Показанные записи —
+++
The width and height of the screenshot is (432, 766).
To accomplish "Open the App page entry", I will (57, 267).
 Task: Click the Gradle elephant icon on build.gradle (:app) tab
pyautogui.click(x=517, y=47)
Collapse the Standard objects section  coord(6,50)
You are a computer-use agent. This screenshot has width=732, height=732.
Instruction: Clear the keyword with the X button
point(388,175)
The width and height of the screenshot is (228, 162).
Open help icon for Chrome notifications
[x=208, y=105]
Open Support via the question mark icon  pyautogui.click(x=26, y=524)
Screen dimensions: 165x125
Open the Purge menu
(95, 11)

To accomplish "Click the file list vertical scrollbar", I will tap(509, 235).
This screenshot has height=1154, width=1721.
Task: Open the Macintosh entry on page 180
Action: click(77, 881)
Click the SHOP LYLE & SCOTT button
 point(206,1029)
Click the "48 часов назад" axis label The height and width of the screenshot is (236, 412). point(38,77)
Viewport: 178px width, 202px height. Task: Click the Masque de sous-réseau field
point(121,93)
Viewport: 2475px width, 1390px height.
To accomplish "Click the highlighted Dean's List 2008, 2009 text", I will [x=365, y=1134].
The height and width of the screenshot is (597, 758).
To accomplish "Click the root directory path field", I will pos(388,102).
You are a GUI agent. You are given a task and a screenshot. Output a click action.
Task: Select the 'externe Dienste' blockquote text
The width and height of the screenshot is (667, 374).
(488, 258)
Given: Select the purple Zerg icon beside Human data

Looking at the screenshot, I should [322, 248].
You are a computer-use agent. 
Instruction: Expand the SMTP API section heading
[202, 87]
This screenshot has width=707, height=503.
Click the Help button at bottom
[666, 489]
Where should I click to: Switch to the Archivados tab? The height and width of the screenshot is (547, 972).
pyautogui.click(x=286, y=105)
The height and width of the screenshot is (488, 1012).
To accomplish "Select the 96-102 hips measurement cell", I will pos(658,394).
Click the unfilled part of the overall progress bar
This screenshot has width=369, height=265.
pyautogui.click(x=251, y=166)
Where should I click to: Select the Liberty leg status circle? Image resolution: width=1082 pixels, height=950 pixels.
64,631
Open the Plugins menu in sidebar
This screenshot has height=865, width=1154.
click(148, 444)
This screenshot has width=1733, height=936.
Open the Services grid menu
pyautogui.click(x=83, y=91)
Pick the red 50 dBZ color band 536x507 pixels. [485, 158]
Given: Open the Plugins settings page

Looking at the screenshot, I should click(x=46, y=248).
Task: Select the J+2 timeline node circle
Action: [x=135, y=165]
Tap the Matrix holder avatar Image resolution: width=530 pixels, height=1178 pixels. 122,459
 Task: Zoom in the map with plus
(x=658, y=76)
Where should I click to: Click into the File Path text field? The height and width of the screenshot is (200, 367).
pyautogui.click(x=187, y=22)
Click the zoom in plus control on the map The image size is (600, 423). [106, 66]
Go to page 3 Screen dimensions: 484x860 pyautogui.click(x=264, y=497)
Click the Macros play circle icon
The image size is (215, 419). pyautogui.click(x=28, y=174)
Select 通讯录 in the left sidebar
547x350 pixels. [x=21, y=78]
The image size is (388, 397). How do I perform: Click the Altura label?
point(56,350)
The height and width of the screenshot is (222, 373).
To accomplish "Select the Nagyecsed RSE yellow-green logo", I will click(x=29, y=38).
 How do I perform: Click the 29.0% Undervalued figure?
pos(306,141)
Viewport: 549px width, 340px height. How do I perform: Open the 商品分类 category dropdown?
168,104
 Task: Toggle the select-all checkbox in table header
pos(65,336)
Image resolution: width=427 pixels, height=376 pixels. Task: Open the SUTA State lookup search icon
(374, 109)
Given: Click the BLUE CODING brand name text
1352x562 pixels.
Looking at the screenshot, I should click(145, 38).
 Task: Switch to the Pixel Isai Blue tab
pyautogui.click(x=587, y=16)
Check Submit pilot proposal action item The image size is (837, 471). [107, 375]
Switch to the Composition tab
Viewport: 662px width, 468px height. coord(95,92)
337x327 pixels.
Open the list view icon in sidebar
+++
Задание —
Перепишите дословно строки записей от строки с «Collapse the Standard» до строки с «(236, 412). point(38,77)», включая обе.

Ответ на задание —
Collapse the Standard objects section  coord(6,50)
You are a computer-use agent. This screenshot has width=732, height=732.
Instruction: Clear the keyword with the X button
point(388,175)
The width and height of the screenshot is (228, 162).
Open help icon for Chrome notifications
[x=208, y=105]
Open Support via the question mark icon  pyautogui.click(x=26, y=524)
Screen dimensions: 165x125
Open the Purge menu
(95, 11)

To accomplish "Click the file list vertical scrollbar", I will tap(509, 235).
This screenshot has height=1154, width=1721.
Task: Open the Macintosh entry on page 180
Action: click(77, 881)
Click the SHOP LYLE & SCOTT button
 point(206,1029)
Click the "48 часов назад" axis label The height and width of the screenshot is (236, 412). point(38,77)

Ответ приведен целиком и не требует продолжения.